Reproduce everything from the line that contains "Screen dimensions: 816x836" down to the line that contains "the first section's" in the listing below, word for word and nothing more. Leave the pictures out.

(Task data)

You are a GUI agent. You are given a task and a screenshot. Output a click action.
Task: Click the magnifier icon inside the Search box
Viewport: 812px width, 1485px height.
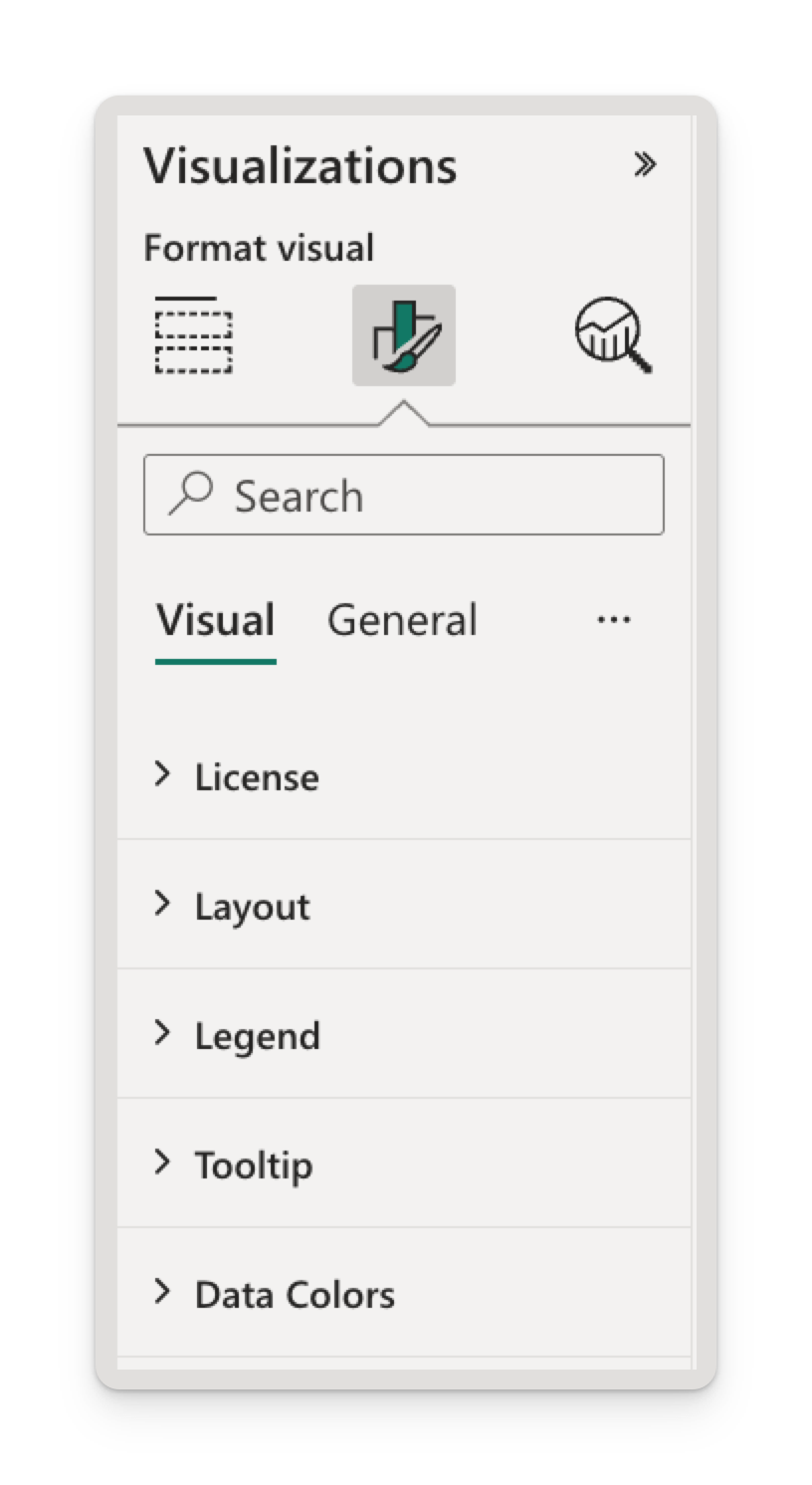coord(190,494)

(End Task data)
(Task data)

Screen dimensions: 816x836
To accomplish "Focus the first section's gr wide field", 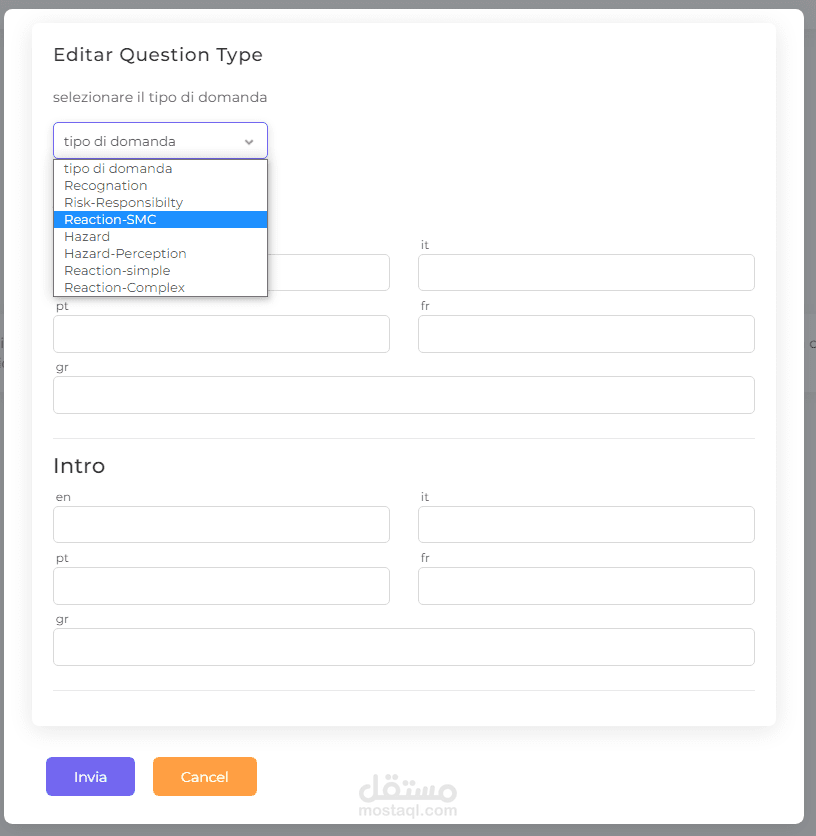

(End Task data)
(Task data)

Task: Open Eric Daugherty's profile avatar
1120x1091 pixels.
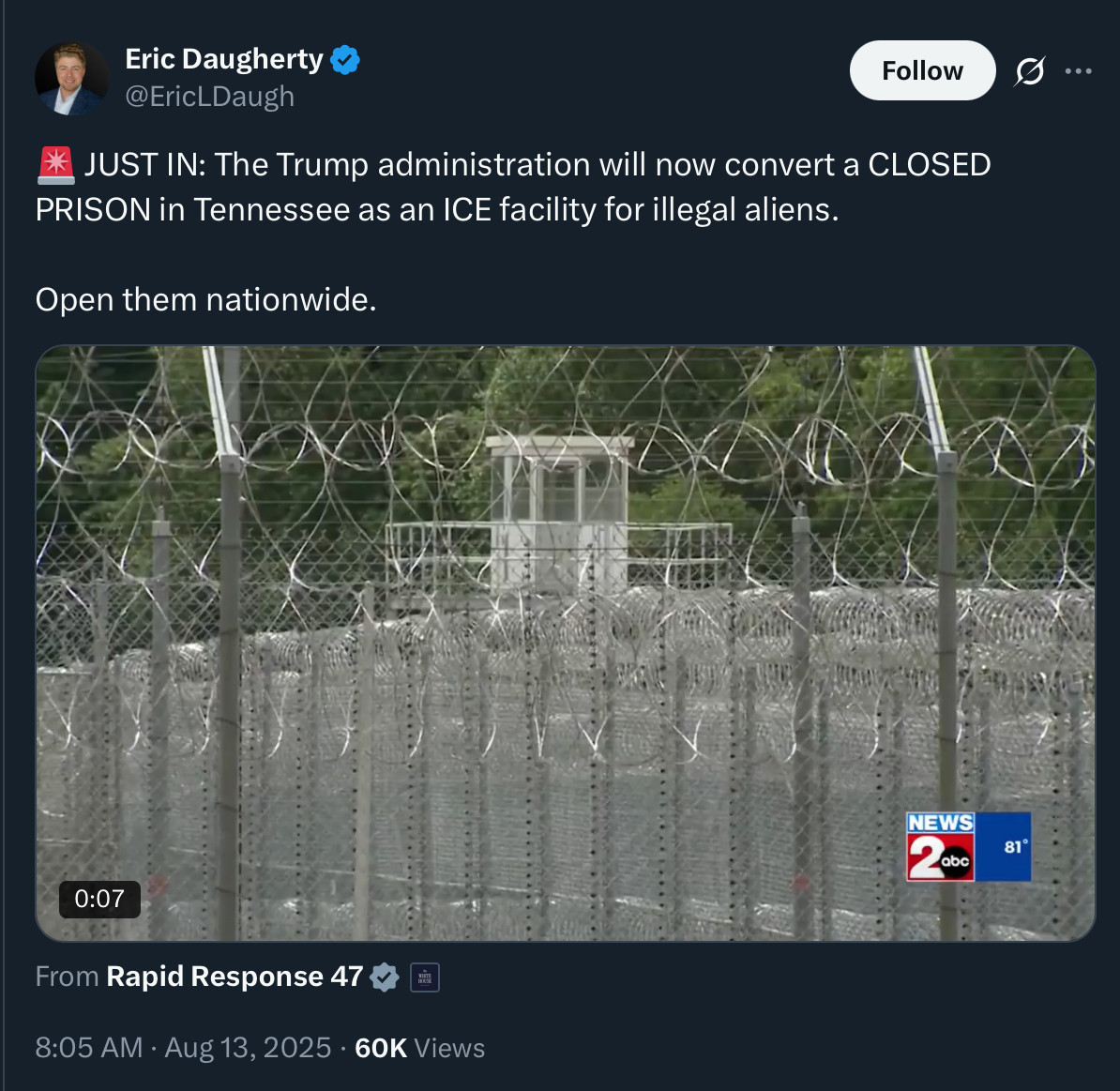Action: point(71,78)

(End Task data)

▸ Reply to the exercise:
Screen dimensions: 816x836
To accomplish "Focus the first section's gr wide field", 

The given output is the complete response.